The mask, which costs less than £70, saved Rosie’s life. She still uses it for five hours a day but Dr Julu is hoping to develop a sleep tent, which will create a CO2-rich environment for her to sleep in so she will wake with a higher level of CO2 to get her through the day. I fervently believe that if I hadn’t been present at the family weekend to hear Dr Julu’s talk then Rosie wouldn’t be with us today. It was a pivotal moment, not only for Rosie but for our whole family – within six months I had given up my job in childcare and became CEO of Rett UK.
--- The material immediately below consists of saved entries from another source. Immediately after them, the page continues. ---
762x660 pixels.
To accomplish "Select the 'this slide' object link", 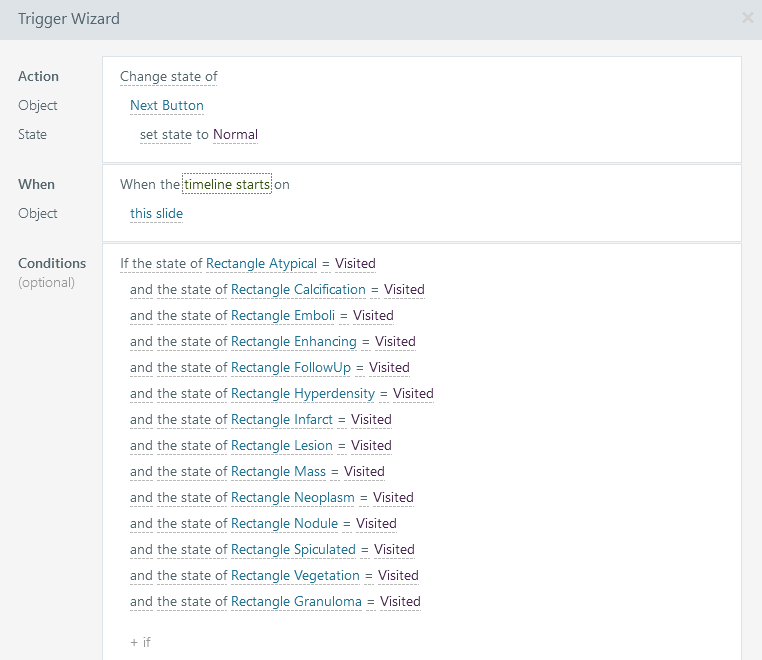I will pyautogui.click(x=156, y=213).
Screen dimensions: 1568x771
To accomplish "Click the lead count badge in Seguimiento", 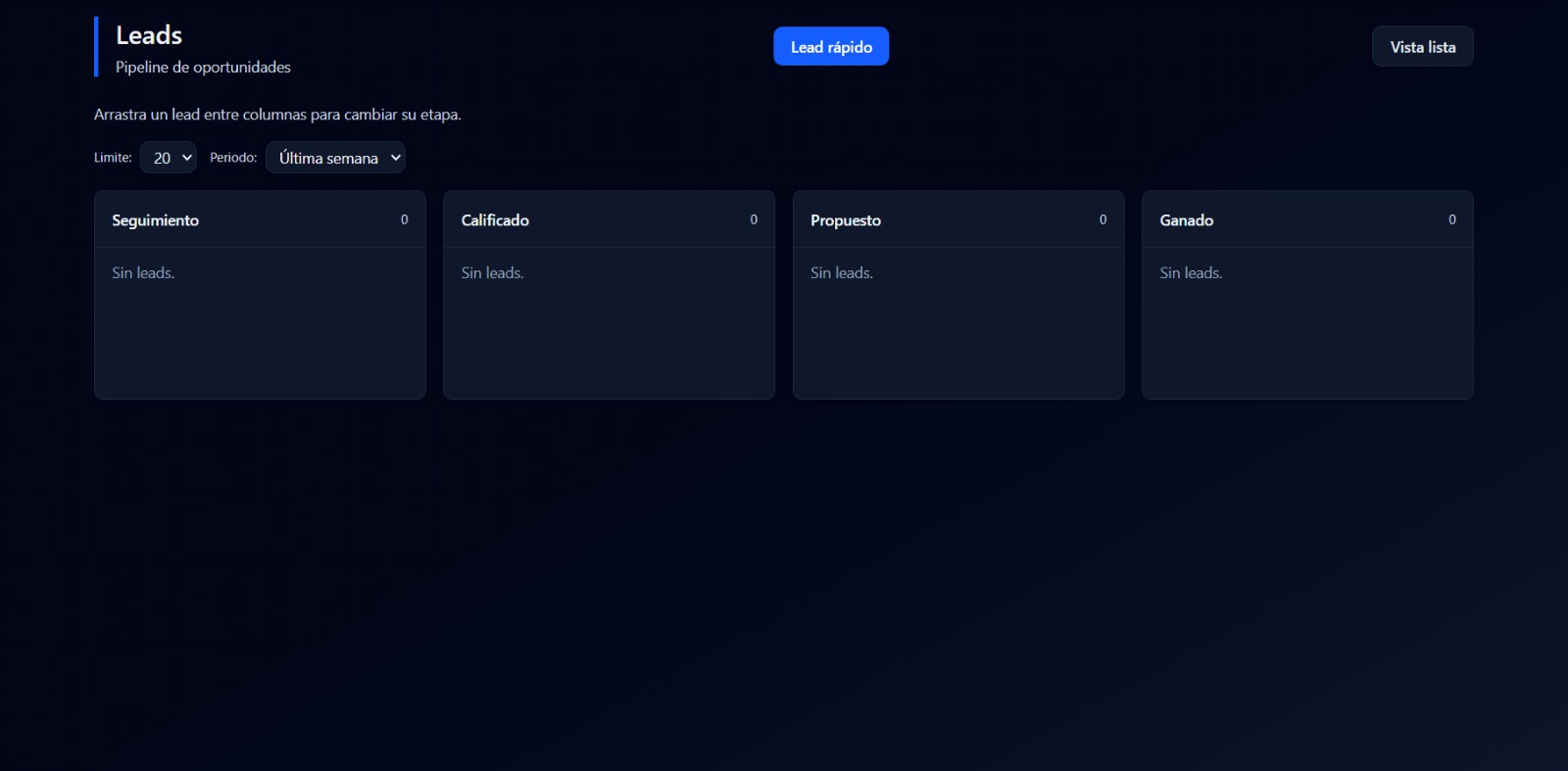I will [404, 220].
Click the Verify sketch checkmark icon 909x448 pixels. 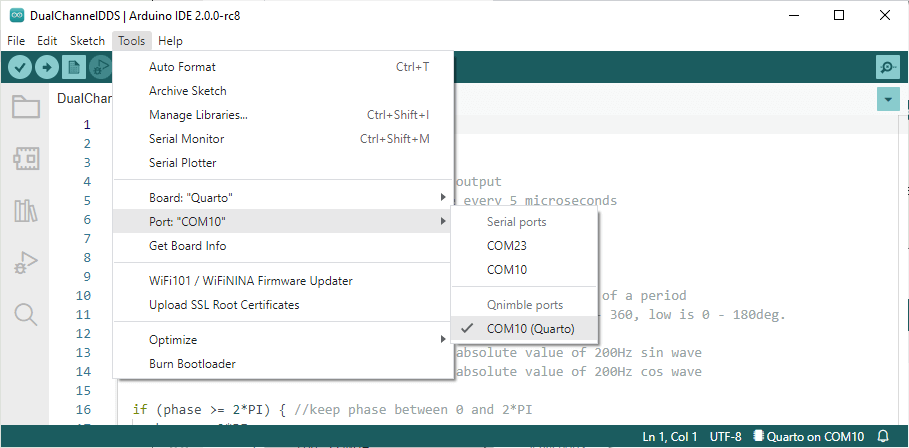[20, 67]
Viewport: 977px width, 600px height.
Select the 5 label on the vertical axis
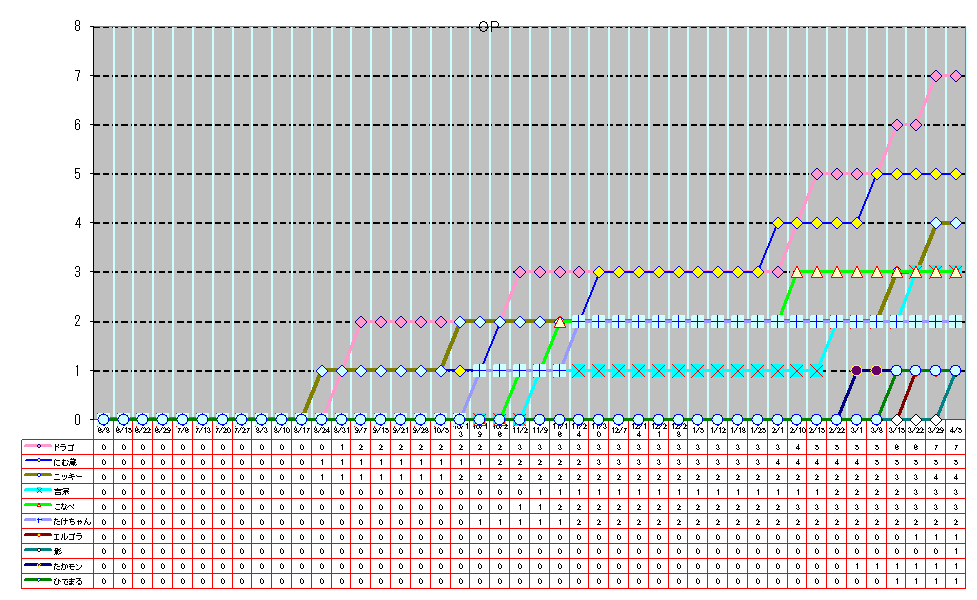click(77, 174)
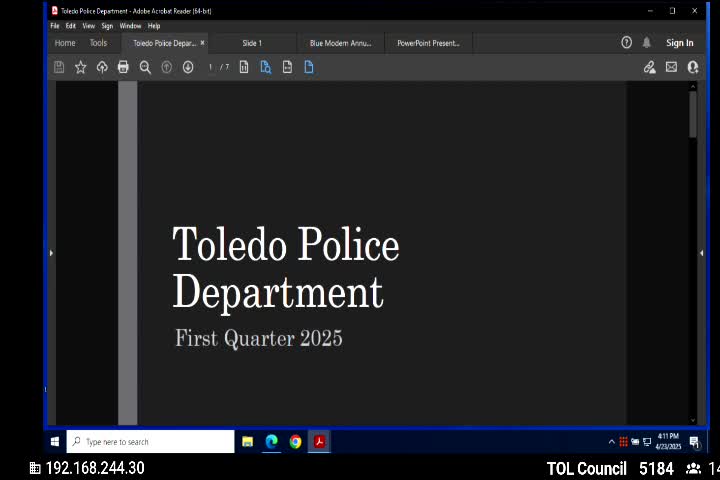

Our focus at Rett UK is very much on family support, offering regional support to help a wider network of families. We currently support over 1,100 families affected by Rett Syndrome in the UK and intend to increase our reach through GPs, paediatricians and special schools, who need up-to-date information. We decided to develop more local support so that the people working with families on a day-to-day basis are better informed about Rett. There are now family weekends every five years in different locations so more families can benefit. A regional event costs £5-6,000 and engages with a greater number of people, including sibling workshops for children who find it difficult to open up when they feel they aren’t coping. It’s more cost effective and we invite professionals to come along for one-to-one sessions with parents.
The emphasis is on how important support is when you’re living with a rare condition with up-to-date, accurate information that could well be life-saving.
As for Rosie – she attended a special school on a part-time basis and then a special college until she was 19. Now at 22, she lives at home and is cared for by a team of personal assistants during the week, while I care for her at the weekends. I treasure every moment I have with her, as I know just how precious her life is.
TOTAL RAISED: £10,665
THE FACTS – Rett UK
- Rett UK supports families of children with Rett syndrome, a severe genetic neurological disorder. Its goal is to offer information and practical advice to assist the whole family,
not just the child with Rett syndrome.
- Over 1,000 families benefited from Rett UK in 2016, an increase of 57 per cent on the previous year.
- The professional family support team has over 40 years’ experience in providing services to people with disabilities, during which time they have met hundreds of children who are living with Rett syndrome.
- Head over to rettuk.org to find out more information.
BIG GIVE UPDATE
The money raised will fund regional hubs in three areas of the UK where families affected by Rett syndrome can meet with key professionals and advisors during a two-day event. This will increase awareness, knowledge and education and improve local support networks for families.